Hi Chris,
On 29/05/18 13:16, Chris Redpath wrote:
Hi,
Joel was looking at something else in android-4.14 wakeup path and he noticed that we have a difference in behavior for prefer_idle tasks when we're using find_best_target, so he asked if we could discuss that here.
Behavior in android-4.9 and earlier
When we find an idle CPU for a task which has the prefer_idle attribute, we immediately return that CPU from the energy-based wakeup CPU selection. This happens in slightly different places over the EAS and android versions but it is always true that we take the recommended idle CPU for tasks in this class.
How that changed in android-4.14
android-4.14 has two different wakeup paths, selected with a sched_feature FIND_BEST_TARGET. This defaults to true with the intent of preserving the previous behavior. Both paths are different, so I'll describe them below separately.
The two paths however share some common code - the way we integrated EAS with the regular wakeup code is different in android-4.14.

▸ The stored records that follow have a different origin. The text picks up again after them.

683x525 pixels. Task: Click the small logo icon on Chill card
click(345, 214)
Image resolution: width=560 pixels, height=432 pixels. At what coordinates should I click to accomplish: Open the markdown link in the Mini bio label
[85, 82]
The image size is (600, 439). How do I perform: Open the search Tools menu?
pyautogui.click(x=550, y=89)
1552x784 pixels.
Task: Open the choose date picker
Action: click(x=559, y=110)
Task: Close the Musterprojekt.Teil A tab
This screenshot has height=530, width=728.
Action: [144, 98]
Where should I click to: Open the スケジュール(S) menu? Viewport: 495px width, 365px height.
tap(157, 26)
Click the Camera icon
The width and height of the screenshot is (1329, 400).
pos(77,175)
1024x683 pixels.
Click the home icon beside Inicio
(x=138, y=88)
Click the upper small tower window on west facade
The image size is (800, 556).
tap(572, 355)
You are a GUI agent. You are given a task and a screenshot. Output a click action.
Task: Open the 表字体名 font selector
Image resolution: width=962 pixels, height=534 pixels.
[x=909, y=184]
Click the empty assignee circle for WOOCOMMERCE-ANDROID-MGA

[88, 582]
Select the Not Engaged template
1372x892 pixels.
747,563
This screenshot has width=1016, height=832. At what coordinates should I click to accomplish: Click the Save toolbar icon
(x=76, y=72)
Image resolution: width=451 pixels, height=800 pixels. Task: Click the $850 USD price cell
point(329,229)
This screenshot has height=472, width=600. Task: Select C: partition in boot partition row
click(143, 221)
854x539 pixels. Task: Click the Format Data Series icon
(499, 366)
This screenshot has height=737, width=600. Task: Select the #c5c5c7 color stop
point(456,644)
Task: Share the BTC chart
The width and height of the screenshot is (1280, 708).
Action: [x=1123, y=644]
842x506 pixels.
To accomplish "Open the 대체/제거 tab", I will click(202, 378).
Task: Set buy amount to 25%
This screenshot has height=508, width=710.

There were two reasons for doing this.
- minimize the differences in select_task_rq_fair wrt mainline code
- make better use of the per-sd overutilization flags
Since we have per-sd overutilised flags, we attempt to perform an EAS wakeup at the highest non-overutilised sched_domain - meaning that we can still perform an energy-aware wakeup for small tasks inside a non-overutilized group of small CPUs while potentially other groups of CPUs are overutilized.
The decision about attempting to use energy awareness is taken in wake_energy function at the top of strf - all the cases where we can't use energy-awareness are ruled out, and the decision about using find_idlest_cpu/EAS for prefer_idle tasks is also done here.
If we are using energy aware wakeups, then we will find the highest non-overutilised SD to wake in.
In all cases where we do an energy aware wakeup but don't find any suitable candidate CPUs we will go on to use find_idlest_cpu.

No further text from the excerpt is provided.